Bone Marrow finished her oatmeal and licked the bowl clean, leaving no waste. Sometimes I wonder if she adapted aspects of me, like efficiency, but I'll save the nature vs. nurture conversation for another breakfast. She cleared her neutrophils to speak. "Let me get this straight: are you saying you want to become less healthy?"

"No. Listen to my latest physical: total cholesterol, bad cholesterol and triglycerides are below the normal range; good cholesterol, pulmonary function and my heart's blood-pumping ability are above the normal range. I'm not supposed to be this healthy on paper, but I am, and I'm never going to change my healthy lifestyle."

"Vodka is healthy?" Bone Marrow said out loud this time, though I ignored her.

"What I'm saying is my healthy lifestyle turns people away. Remember Talie, before Mel? I could feel our connection and how well we fit, but I suspect Talie couldn't see herself in a life with me. I am like a fading novelty."
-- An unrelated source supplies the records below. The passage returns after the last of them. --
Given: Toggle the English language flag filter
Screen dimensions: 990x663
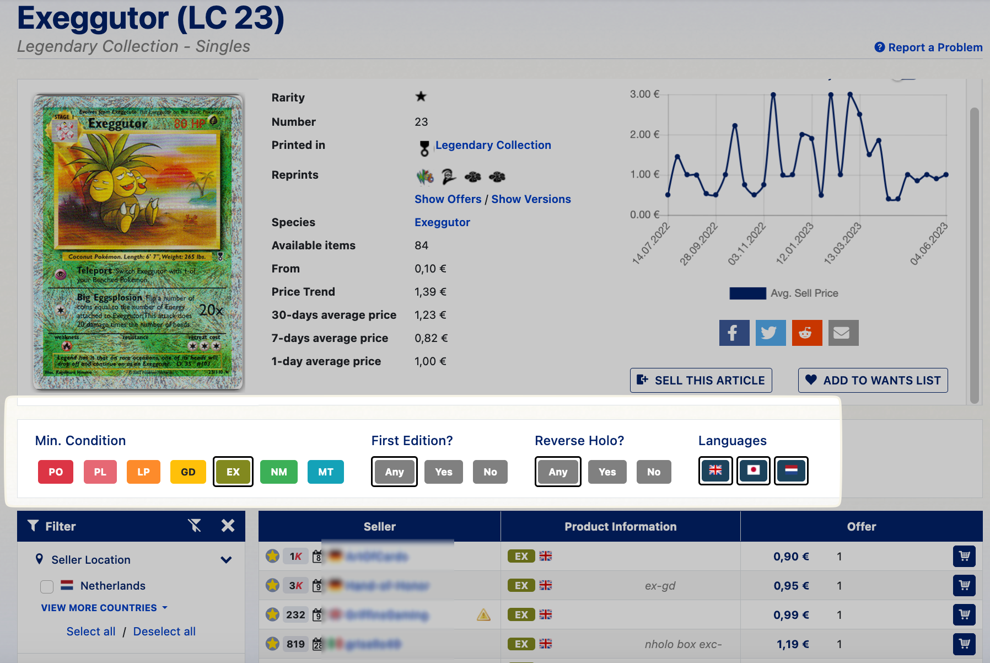Looking at the screenshot, I should tap(715, 470).
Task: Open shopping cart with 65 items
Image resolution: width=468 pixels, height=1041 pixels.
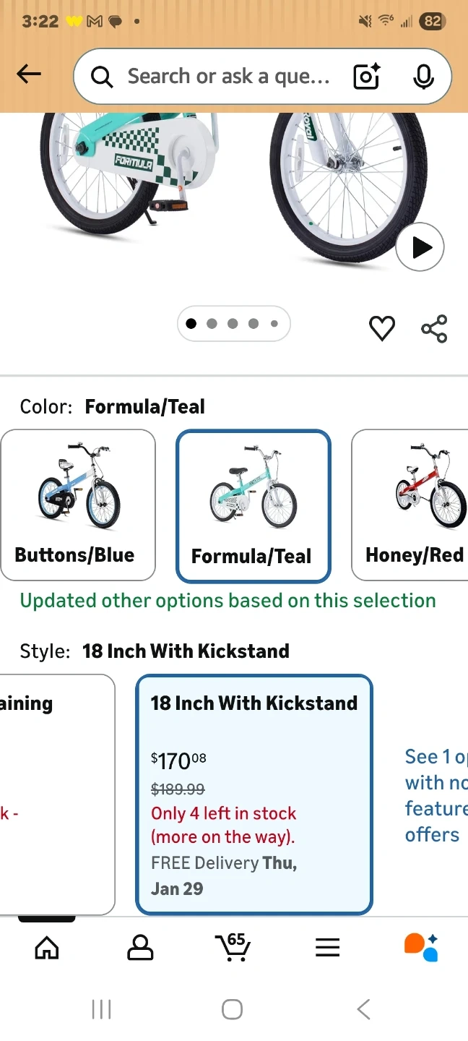Action: [x=233, y=947]
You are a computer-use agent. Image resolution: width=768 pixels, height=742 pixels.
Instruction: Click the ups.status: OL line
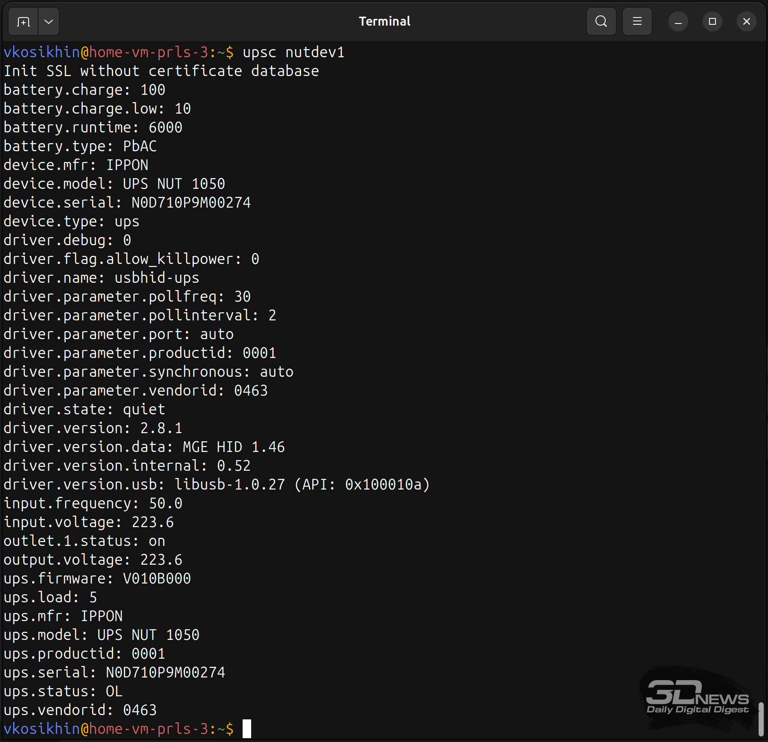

"So you just want to hide, not change?" Bone Marrow asked.

"Precisely. I'm used to concealing cancer things that are much less concealable, so it shouldn't be tough. Hiding goes against my principles, but sometimes principles can be bent."

"I'm glad we had this conversation on my birthday," Bone Marrow said. "Now, listen to me and my decade of wisdom. Imagine you're on a retractable bed with white sheets, in a room with white walls and floors. Across from you is a whiteboard tracking your number of vomits. Next to you are ice chips -- basically the only thing you'll eat for the next month -- and containers to track your urine.

"Your nurse brings me to you in a small bag for your transplant. Hopefully my cells become your own and multiply. Maybe in two months you can leave this room; in a year you can be around other people; in five years your baby immune system -- or rather, I -- will no longer cause you to get constant colds; in eight years your allergies will calm and your disgusting eczema will disappear.

"My point is that you have grown up so much relative to the time it took to recover from me. Maybe it's ok for you to suck at being an adult despite you trying so hard. Maybe buying your car is the first big leap. Maybe 'normal' adulthood is lame and not for you, anyway--normal people don't talk to their bone marrows. Maybe it'll all come together once you buy your bone marrow a push-up bra."

I looked at Bone Marrow with twinkling eyes. She's so bratty and smart and compassionate. I grabbed the heavy, glossy white-wrapped box with the silky red bow from under the table and handed it to her. "Happy birthday, Sweetie."

Bone Marrow delicately unwrapped the package without tearing a single edge. On first sight of the gift her red blood cells twinkled.